DATA FOR REVIEW:
-- Opening Marker --

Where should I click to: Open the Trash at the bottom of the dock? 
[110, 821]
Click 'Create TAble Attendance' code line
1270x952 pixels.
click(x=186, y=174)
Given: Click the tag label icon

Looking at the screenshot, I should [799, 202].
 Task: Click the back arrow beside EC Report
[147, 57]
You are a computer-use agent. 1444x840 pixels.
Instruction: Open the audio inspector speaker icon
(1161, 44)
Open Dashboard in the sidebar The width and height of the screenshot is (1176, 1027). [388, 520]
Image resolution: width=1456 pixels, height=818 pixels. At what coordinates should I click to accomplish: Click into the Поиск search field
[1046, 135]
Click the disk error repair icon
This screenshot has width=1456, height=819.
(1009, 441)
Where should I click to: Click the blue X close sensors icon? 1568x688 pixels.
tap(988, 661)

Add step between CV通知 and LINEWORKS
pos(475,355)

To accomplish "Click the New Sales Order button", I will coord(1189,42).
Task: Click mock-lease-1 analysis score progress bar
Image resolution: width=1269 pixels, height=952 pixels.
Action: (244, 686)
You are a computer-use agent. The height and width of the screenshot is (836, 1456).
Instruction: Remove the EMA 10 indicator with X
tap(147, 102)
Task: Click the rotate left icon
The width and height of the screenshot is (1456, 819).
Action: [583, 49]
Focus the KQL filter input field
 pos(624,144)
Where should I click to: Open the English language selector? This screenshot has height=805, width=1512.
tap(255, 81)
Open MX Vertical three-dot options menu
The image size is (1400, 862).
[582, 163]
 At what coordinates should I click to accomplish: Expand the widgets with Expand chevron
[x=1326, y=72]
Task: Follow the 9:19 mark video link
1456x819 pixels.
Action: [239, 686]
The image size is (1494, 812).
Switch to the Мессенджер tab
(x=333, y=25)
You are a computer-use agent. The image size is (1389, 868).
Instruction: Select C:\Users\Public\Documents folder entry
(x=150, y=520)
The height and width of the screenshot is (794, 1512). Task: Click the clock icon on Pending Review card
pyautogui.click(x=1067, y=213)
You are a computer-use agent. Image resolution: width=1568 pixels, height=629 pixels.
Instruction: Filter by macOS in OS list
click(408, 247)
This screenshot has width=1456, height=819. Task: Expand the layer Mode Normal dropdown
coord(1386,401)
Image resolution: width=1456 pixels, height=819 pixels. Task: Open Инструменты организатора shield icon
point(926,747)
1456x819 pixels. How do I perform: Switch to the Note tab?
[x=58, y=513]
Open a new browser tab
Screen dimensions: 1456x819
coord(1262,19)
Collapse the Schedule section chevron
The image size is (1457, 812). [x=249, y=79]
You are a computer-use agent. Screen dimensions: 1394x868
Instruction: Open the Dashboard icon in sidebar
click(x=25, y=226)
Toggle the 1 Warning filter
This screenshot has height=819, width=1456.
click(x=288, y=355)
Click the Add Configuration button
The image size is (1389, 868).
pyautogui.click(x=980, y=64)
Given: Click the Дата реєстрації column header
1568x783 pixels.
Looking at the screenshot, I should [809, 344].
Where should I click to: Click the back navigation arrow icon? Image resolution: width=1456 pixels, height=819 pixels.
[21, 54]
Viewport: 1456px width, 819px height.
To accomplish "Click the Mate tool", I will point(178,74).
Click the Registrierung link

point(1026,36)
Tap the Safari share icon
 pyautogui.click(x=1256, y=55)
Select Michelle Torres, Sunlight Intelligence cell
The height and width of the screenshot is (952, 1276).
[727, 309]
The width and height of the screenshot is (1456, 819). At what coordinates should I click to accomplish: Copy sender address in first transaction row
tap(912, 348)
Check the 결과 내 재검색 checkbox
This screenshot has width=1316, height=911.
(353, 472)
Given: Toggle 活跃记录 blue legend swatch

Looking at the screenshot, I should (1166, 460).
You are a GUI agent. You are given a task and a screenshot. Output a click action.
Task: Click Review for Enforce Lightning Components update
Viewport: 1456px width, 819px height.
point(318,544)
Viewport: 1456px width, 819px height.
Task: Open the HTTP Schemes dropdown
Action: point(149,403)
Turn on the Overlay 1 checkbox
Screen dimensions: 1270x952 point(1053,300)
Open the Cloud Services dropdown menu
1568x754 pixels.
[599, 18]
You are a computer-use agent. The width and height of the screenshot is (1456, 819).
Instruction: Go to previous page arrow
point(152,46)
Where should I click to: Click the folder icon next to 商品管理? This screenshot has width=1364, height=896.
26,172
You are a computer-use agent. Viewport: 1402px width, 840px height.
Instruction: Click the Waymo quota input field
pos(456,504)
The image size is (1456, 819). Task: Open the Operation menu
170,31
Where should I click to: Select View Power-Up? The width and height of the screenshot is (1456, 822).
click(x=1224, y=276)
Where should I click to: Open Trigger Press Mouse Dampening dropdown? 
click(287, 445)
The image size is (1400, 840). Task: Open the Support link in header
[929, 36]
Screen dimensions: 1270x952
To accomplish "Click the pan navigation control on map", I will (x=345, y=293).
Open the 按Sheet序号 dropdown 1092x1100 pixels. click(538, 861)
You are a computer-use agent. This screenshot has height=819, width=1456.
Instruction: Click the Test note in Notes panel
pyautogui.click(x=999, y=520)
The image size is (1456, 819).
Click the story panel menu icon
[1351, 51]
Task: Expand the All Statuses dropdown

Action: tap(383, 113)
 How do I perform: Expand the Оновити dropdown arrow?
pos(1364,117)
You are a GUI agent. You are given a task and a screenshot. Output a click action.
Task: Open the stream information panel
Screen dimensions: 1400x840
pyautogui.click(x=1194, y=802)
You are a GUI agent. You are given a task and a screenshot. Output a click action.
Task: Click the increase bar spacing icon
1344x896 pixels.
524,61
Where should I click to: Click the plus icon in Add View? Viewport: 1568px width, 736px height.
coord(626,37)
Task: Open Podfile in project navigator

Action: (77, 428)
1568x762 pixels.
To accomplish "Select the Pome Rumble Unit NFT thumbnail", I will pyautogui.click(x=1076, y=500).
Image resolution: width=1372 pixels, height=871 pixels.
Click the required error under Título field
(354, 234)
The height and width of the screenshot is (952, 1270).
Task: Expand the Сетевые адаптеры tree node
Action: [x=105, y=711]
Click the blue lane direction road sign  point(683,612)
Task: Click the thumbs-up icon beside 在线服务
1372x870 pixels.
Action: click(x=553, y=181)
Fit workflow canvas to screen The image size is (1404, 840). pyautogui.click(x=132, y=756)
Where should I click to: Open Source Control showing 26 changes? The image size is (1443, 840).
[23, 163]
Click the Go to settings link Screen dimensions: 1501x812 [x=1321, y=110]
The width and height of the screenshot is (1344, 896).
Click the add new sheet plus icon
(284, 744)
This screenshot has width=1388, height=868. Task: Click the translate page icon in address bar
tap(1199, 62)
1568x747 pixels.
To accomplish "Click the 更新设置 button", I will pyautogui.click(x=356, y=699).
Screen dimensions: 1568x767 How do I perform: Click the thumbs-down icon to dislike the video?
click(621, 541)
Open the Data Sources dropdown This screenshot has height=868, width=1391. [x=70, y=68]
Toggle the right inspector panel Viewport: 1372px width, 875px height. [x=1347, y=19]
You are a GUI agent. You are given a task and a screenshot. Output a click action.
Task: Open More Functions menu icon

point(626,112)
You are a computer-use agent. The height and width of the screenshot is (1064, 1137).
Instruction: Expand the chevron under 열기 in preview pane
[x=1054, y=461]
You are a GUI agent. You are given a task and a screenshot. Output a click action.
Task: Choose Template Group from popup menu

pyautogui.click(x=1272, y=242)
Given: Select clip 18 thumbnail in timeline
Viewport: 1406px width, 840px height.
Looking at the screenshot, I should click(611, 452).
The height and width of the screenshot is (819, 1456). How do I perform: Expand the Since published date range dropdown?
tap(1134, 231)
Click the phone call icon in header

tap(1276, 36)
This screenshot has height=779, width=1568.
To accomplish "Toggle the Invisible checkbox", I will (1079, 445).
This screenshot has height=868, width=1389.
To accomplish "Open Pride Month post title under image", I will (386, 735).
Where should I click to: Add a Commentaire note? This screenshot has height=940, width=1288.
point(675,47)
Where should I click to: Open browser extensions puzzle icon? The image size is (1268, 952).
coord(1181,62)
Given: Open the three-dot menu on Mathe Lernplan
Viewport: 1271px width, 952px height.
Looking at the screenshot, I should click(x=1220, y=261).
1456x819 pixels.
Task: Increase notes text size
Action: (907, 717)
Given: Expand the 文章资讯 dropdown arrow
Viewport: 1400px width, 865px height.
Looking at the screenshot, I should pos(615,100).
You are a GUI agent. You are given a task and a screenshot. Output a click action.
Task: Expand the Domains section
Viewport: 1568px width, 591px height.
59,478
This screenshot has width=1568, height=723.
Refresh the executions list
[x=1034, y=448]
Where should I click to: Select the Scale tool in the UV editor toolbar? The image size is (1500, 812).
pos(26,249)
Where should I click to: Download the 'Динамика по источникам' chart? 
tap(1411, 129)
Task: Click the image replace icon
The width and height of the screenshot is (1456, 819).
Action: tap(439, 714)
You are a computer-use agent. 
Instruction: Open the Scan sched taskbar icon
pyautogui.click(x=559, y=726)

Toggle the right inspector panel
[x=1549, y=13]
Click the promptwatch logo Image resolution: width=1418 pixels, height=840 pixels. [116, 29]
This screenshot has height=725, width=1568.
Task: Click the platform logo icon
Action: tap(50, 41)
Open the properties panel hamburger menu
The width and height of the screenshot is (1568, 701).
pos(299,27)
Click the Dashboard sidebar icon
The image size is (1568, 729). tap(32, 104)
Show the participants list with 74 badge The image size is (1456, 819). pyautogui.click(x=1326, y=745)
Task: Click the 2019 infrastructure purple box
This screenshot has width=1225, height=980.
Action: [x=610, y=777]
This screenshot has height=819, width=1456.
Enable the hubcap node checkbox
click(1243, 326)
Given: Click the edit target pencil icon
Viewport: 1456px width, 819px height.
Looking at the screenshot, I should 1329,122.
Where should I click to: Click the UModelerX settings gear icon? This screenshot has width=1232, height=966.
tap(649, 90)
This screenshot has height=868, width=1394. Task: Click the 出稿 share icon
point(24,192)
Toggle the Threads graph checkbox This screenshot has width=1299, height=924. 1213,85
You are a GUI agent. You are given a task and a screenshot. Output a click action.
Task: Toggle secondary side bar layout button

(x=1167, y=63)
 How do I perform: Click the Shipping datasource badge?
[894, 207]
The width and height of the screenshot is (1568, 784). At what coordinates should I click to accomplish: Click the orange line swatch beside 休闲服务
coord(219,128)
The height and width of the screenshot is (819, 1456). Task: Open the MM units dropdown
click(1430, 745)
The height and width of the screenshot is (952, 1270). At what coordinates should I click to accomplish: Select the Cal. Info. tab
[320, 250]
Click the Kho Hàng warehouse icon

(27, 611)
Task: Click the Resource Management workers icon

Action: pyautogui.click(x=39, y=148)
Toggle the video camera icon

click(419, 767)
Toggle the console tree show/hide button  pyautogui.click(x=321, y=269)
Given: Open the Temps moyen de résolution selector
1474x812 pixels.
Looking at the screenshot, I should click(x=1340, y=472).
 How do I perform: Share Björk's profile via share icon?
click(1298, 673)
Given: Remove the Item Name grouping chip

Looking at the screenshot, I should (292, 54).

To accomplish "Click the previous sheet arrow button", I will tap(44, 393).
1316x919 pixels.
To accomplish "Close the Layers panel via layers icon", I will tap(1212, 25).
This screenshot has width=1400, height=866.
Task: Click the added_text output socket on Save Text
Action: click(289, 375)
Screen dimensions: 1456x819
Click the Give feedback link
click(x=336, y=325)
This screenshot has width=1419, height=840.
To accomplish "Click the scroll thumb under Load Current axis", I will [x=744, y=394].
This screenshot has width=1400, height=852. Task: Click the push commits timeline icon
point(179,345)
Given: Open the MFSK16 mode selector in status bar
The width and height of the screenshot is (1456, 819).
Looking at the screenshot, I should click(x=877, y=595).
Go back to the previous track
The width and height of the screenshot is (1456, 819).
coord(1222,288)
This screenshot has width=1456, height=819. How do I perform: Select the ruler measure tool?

-- Closing Marker --

TASK STATEMENT: All lines above from the one containing "1456x819 pixels. How" to the one containing "You are a computer-use agent. Screen" must be repeated exactly, both lines included, and no others.

WORKED SOLUTION:
1456x819 pixels. How do I perform: Switch to the Note tab?
[x=58, y=513]
Open a new browser tab
Screen dimensions: 1456x819
coord(1262,19)
Collapse the Schedule section chevron
The image size is (1457, 812). [x=249, y=79]
You are a computer-use agent. Screen dimensions: 1394x868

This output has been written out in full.